1. **File Discovery** walks the repository tree, respecting `.gitignore` rules, and collects all files that match tool glob patterns.
2. **Task Planning** groups matched files into tasks based on tool priorities, scopes, and project boundaries. Overlapping globs are detected and resolved.
3. **Parallel Execution** runs task groups sequentially by priority level, but tasks within each group run in parallel across available CPU cores.
4. **Cache Update** records results per file so unchanged files are skipped on the next run.

## Why This Matters

**For wrapper maintainers:** Understanding how priorities and overlap detection work lets you write tool configurations that maximize parallelism. Misconfigured priorities can serialize tools that could run in parallel, slowing down CI pipelines.

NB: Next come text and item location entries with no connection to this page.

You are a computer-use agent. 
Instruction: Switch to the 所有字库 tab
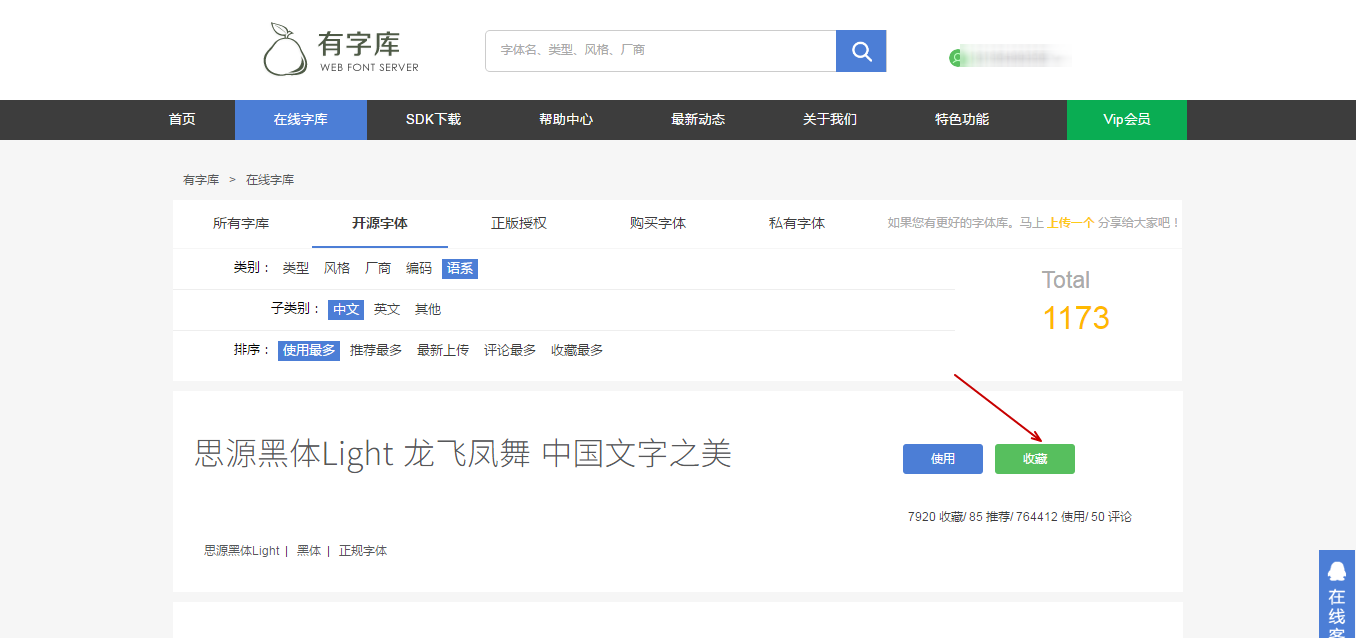(241, 223)
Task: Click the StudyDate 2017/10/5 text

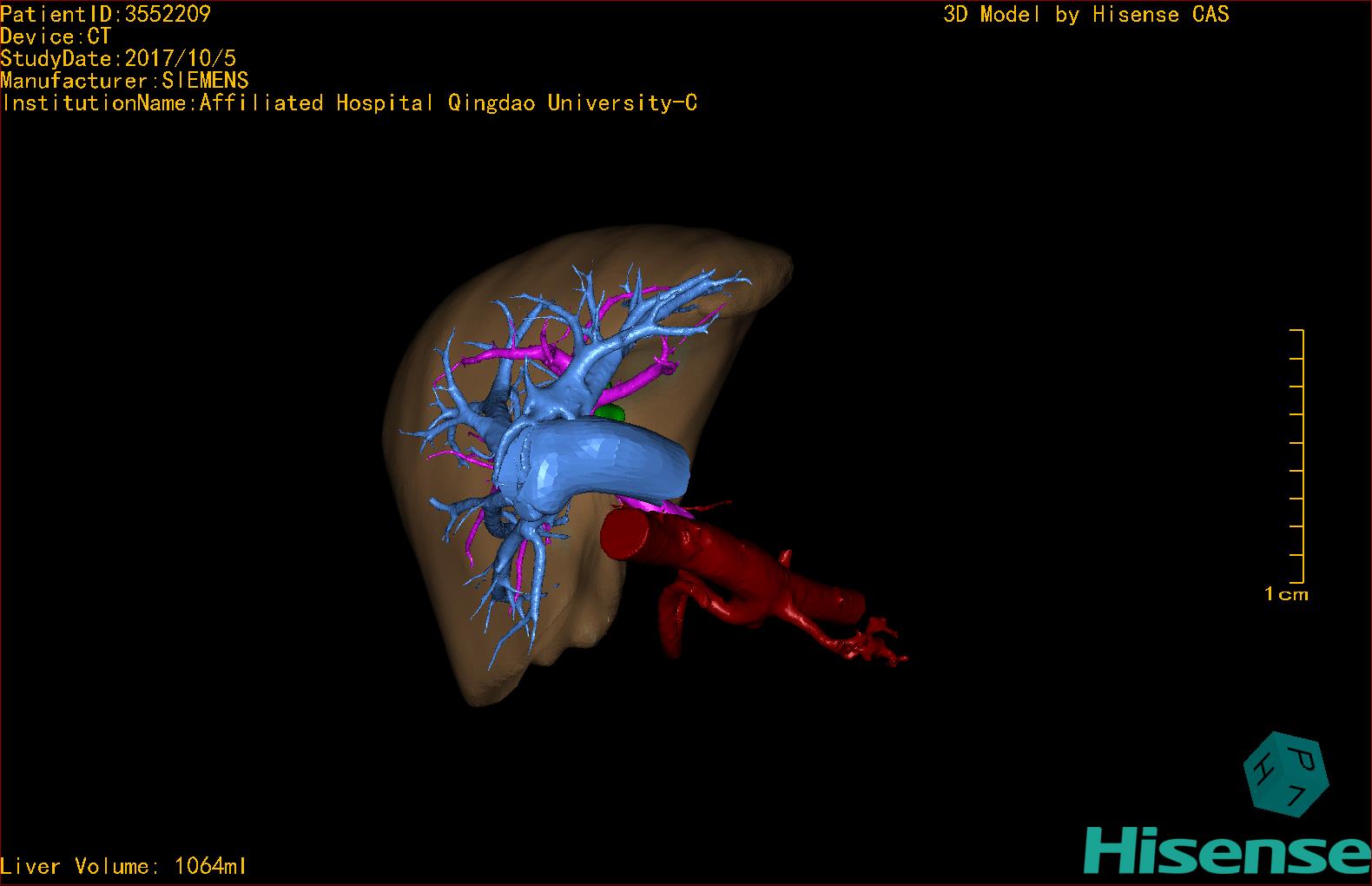Action: click(118, 59)
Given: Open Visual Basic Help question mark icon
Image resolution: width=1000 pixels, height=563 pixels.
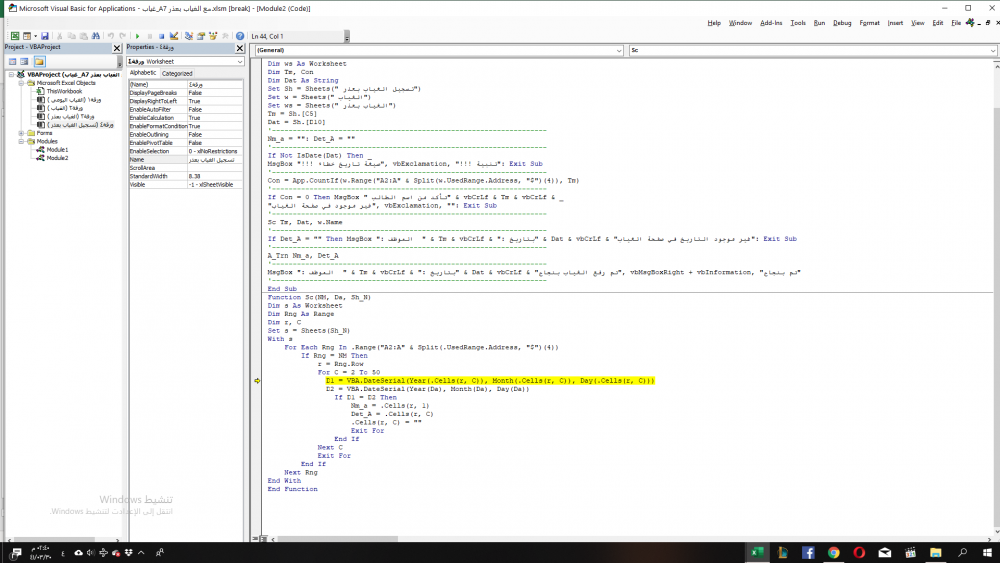Looking at the screenshot, I should (240, 36).
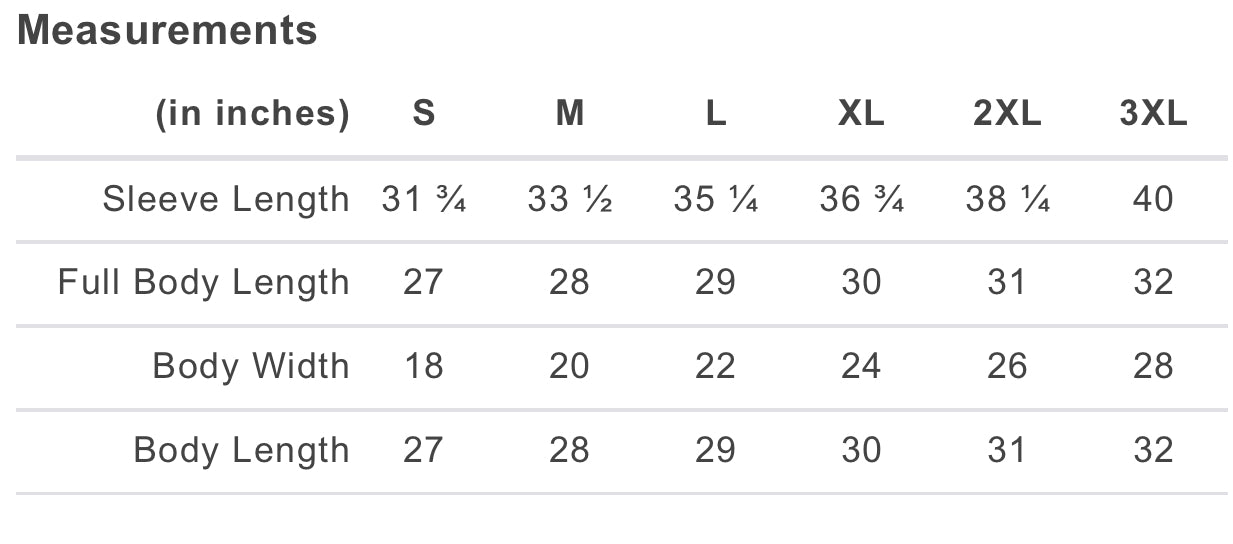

**For advanced users:** Knowing how file discovery and caching interact explains why certain files are or aren't processed, and how to force cache invalidation when needed.

## Components

Each stage has its own detailed documentation:

| Component                            | What It Does                                 | Key Concepts                                                  |
| ------------------------------------ | -------------------------------------------- | ------------------------------------------------------------- |
| [Task Planning](./planner.md)        | Groups files into prioritized task batches   | Priority chunking, overlap detection, CWD-subtree restriction |
| [Parallel Execution](./execution.md) | Runs tasks with fail-fast semantics          | Two-layer model, context cancellation, progress tracking      |
| [File Discovery](./discovery.md)     | Walks the repo respecting ignore rules       | .gitignore-aware traversal, project auto-detection            |
| [Caching Strategy](./caching.md)     | Tracks per-file results for incremental runs | XXH3-128 invalidation keys, separate lint/fix tracking        |

## Reading Order

If you're new to datamitsu's internals, read in this order:

1. **File Discovery** -- how files enter the system
2. **Task Planning** -- how files become tasks
3. **Parallel Execution** -- how tasks run
4. **Caching Strategy** -- how results persist between runs

If you're debugging a specific issue, jump directly to the relevant component page.